THE RECORDS –
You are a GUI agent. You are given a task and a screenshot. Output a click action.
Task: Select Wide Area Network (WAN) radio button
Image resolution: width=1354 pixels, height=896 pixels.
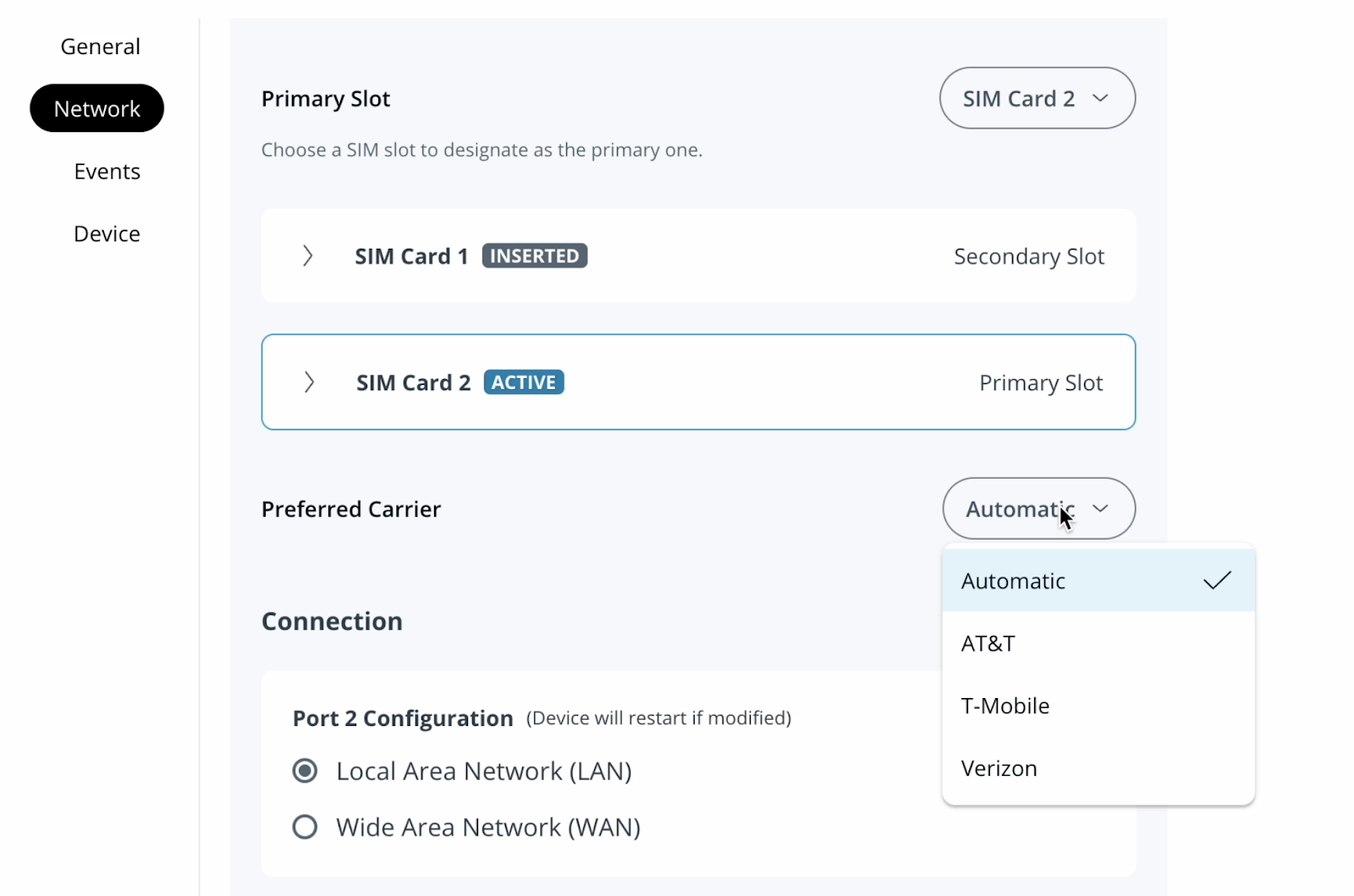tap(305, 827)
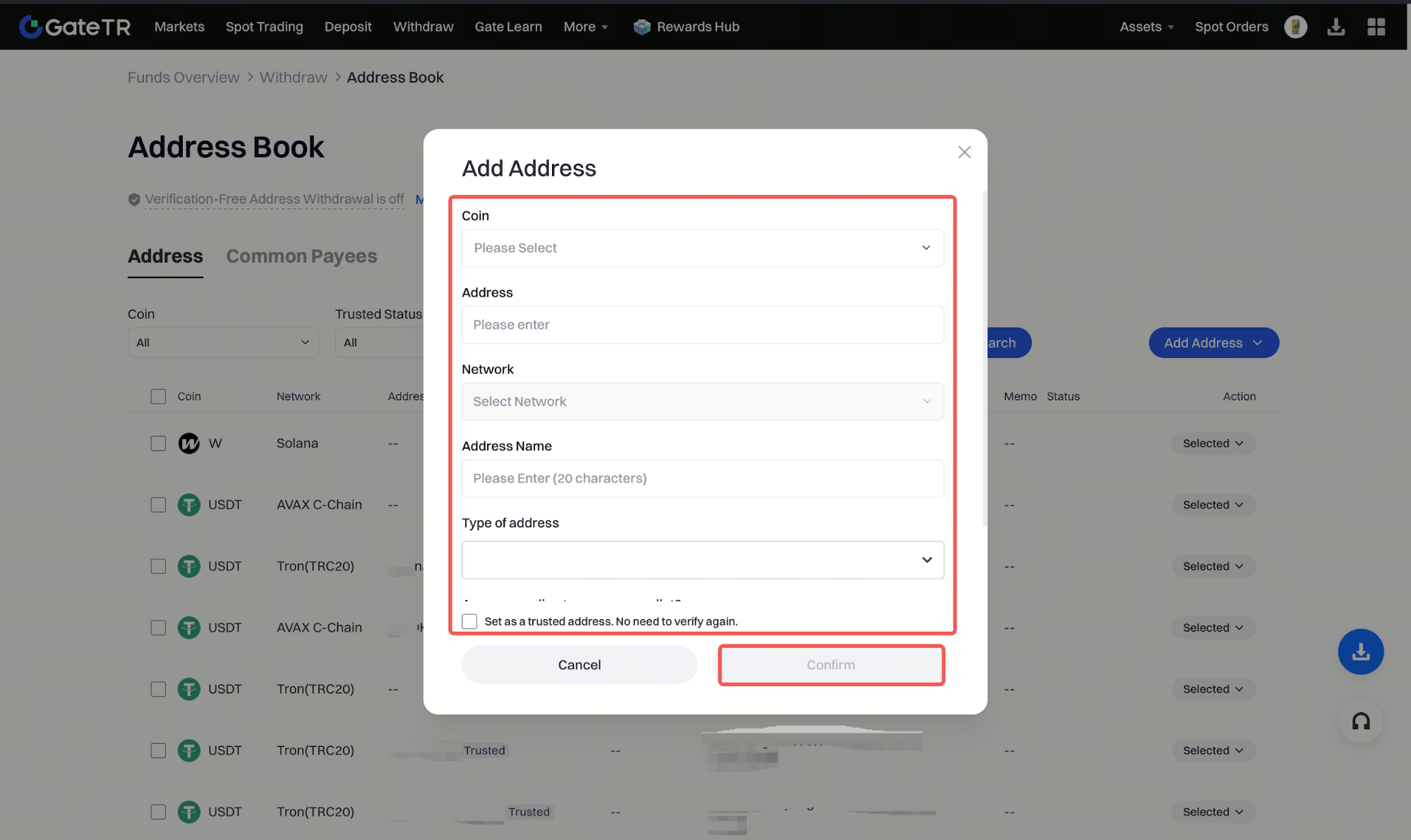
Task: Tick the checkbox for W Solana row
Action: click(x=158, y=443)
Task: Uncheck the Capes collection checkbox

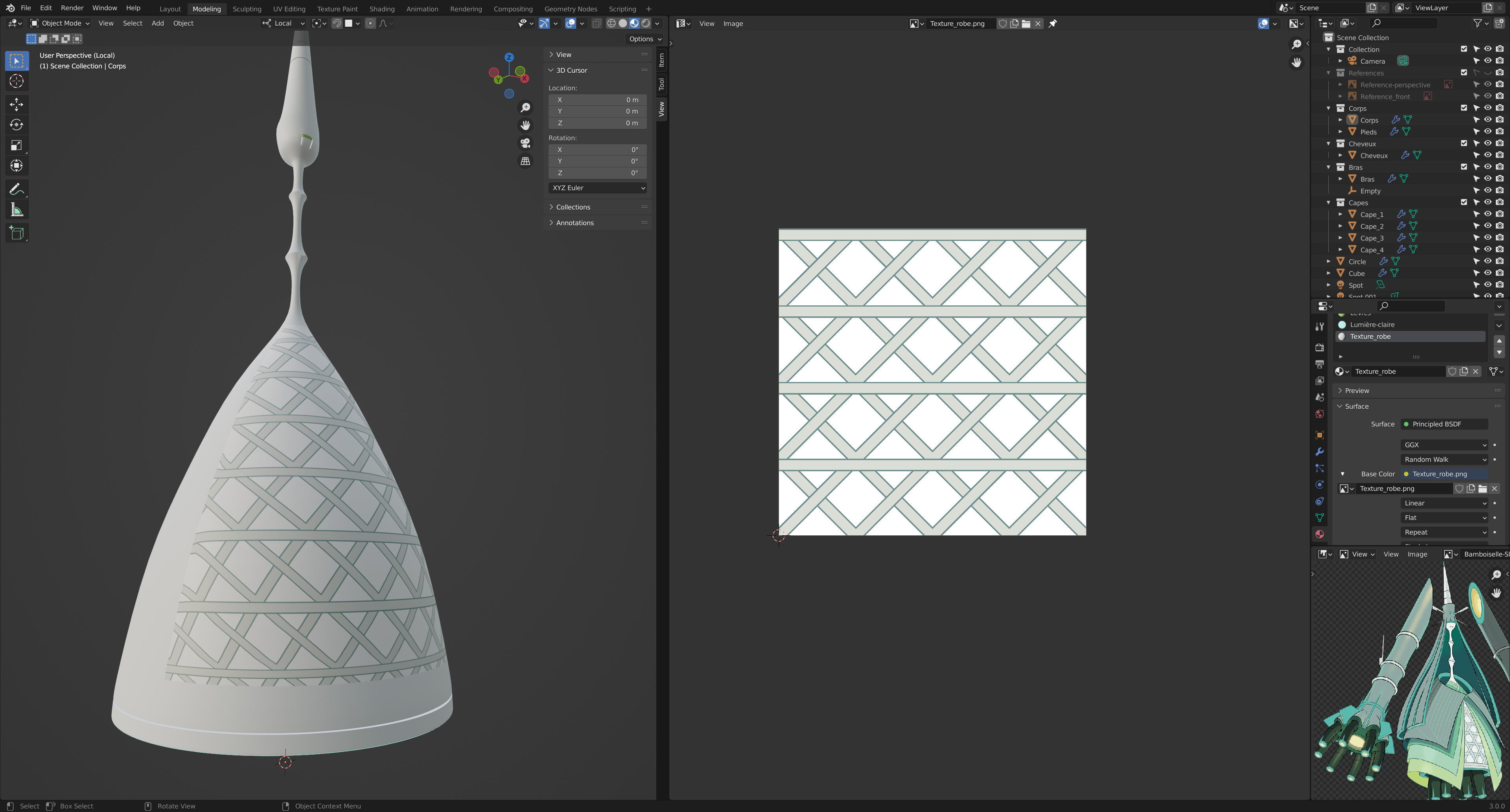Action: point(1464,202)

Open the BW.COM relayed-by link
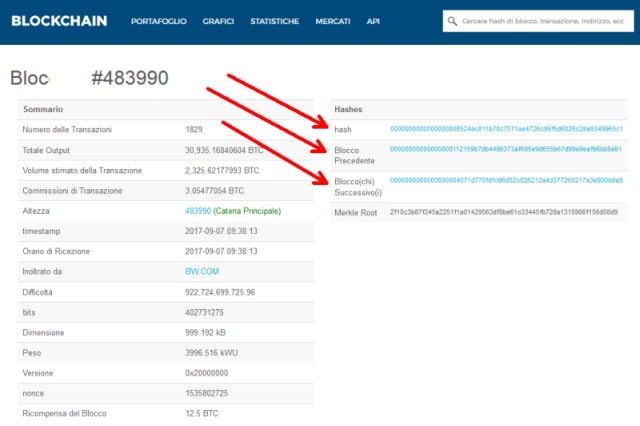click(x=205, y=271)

WHAT IS NEEDED – Duplicate the data verbatim, starting at its first line and ending at the line containing "Action: click(x=158, y=443)". Leave the pictures out of your copy.

THE RESPONSE –
You are a GUI agent. You are given a task and a screenshot. Output a click action.
Task: Select Wide Area Network (WAN) radio button
Image resolution: width=1354 pixels, height=896 pixels.
tap(305, 827)
Task: Tick the checkbox for W Solana row
Action: click(x=158, y=443)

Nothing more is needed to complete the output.